**任务目标:** 下面有一篇文章，讲的是用 ollama 筛选钠电正极掺杂论文，再把结果存进 Excel。请从它的最后一行之后接着往下写。

━━━ 给定文本 ━━━

首先，提示词里，先判断是不是研究性的文章还是综述性的文章，如果是研究性的文章，那么判断是不是钠电正极的文章，如果是的，再判断是不是掺杂改性的，如果是的，再判断用的是什么元素改性的。以及是什么正极。最后将所有的这些东西保存至excel中。

In [29]:
import ollama  
import csv
import pandas as pd
from tqdm import tqdm  # 导入进度条库

# 提取和解析结果
def parse_analysis_result(result, is_research, is_sodium):
    print(f"模型返回: {result}")  # 调试：输出模型原始返回内容
    dopant_elements = extract_after_keyword(result, "Dopant elements used:") or "未指定"  # 提取掺杂元素
    is_doped = "未指定" not in dopant_elements  # 判断是否为掺杂文章

    parsed_data = {
        "Dopant_Elements": dopant_elements,  # 掺杂元素
        "Cathode_Material": extract_after_keyword(result, "Cathode material used:") or "未指定",  # 正极材料
        "Model_Response": result  # 保留模型的原始输出
    }
    
    # 根据文章类型判断，返回不同的信息
    if not is_research:
        return {**parsed_data, "Article_Type": "综述性文章", "Is_Sodium": "否", "Is_Doped": "否"}
    if not is_sodium:
        return {**parsed_data, "Article_Type": "非钠电正极文章", "Is_Sodium": "否", "Is_Doped": "未知"}
    return {**parsed_data, 
            "Article_Type": "研究性文章", 
            "Is_Sodium": "是", 
            "Is_Doped": "是" if is_doped else "否"}

# 直接查找关键词并返回其后的内容
def extract_after_keyword(text, keyword):
    try:
        start_index = text.lower().find(keyword.lower())  # 忽略大小写查找关键词
        if start_index != -1:
            return text[start_index + len(keyword):].split('\n')[0].strip()  # 提取关键词后的内容
        return "未知"  # 如果找不到关键词，返回“未知”
    except Exception as e:
        print(f"提取 {keyword} 后出错: {e}")

━━━ 数据部分 ━━━

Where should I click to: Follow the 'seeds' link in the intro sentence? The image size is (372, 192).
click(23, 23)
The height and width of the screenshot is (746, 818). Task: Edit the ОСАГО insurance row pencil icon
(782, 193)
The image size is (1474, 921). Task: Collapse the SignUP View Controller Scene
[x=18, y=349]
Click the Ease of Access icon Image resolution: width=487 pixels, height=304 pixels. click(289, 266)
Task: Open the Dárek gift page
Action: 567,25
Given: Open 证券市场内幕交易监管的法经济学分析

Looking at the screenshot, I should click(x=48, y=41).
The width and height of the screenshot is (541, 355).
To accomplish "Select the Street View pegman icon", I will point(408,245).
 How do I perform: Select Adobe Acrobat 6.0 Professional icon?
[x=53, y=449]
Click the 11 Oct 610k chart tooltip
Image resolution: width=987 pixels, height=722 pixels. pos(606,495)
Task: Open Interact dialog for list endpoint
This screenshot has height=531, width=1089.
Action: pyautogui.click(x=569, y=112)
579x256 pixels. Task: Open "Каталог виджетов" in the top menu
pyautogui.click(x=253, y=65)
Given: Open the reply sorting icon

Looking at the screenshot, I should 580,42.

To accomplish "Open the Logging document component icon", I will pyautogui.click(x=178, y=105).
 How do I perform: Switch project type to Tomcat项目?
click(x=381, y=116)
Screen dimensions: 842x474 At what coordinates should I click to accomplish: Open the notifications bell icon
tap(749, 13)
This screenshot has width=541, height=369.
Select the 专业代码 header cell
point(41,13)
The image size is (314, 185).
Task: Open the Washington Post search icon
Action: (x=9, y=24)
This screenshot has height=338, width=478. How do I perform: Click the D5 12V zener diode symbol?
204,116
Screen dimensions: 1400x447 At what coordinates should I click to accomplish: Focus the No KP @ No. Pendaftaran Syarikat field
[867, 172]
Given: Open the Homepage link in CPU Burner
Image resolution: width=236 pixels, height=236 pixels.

━━━

**参考答案:**
        return "未知"

# 调用 Ollama 模型进行分析
def analyze_abstract_with_ollama(prompt):
    response = ollama.chat(
        model="llama3.1:latest",
        stream=False,
        messages=[{"role": "user", "content": prompt}],
        options={"temperature": 0}
    )
    if "message" in response and "content" in response["message"]:
        return response["message"]["content"]  # 返回有效内容
    else:
        return "未返回有效内容"

# 生成提示词
def generate_prompt(abstract):
    prompt = f"""
    You are a research assistant specialized in analyzing scientific papers about sodium-ion battery cathodes and elemental doping strategies.
    Your task is to extract the following precise information from the research article abstract provided below:

    1. Article Type: Determine if this is a research article or a review article.
    2. If it is a research article, determine if it discusses sodium-ion battery cathodes.
    3. If it discusses sodium-ion battery cathodes, identify the dopant elements used. List only the elements used for doping (e.g., Al, Cu).
    4. Also, identify the cathode material used in the study.

    Provide only the information requested, nothing more, and make the response concise.

    Abstract: {abstract}
    """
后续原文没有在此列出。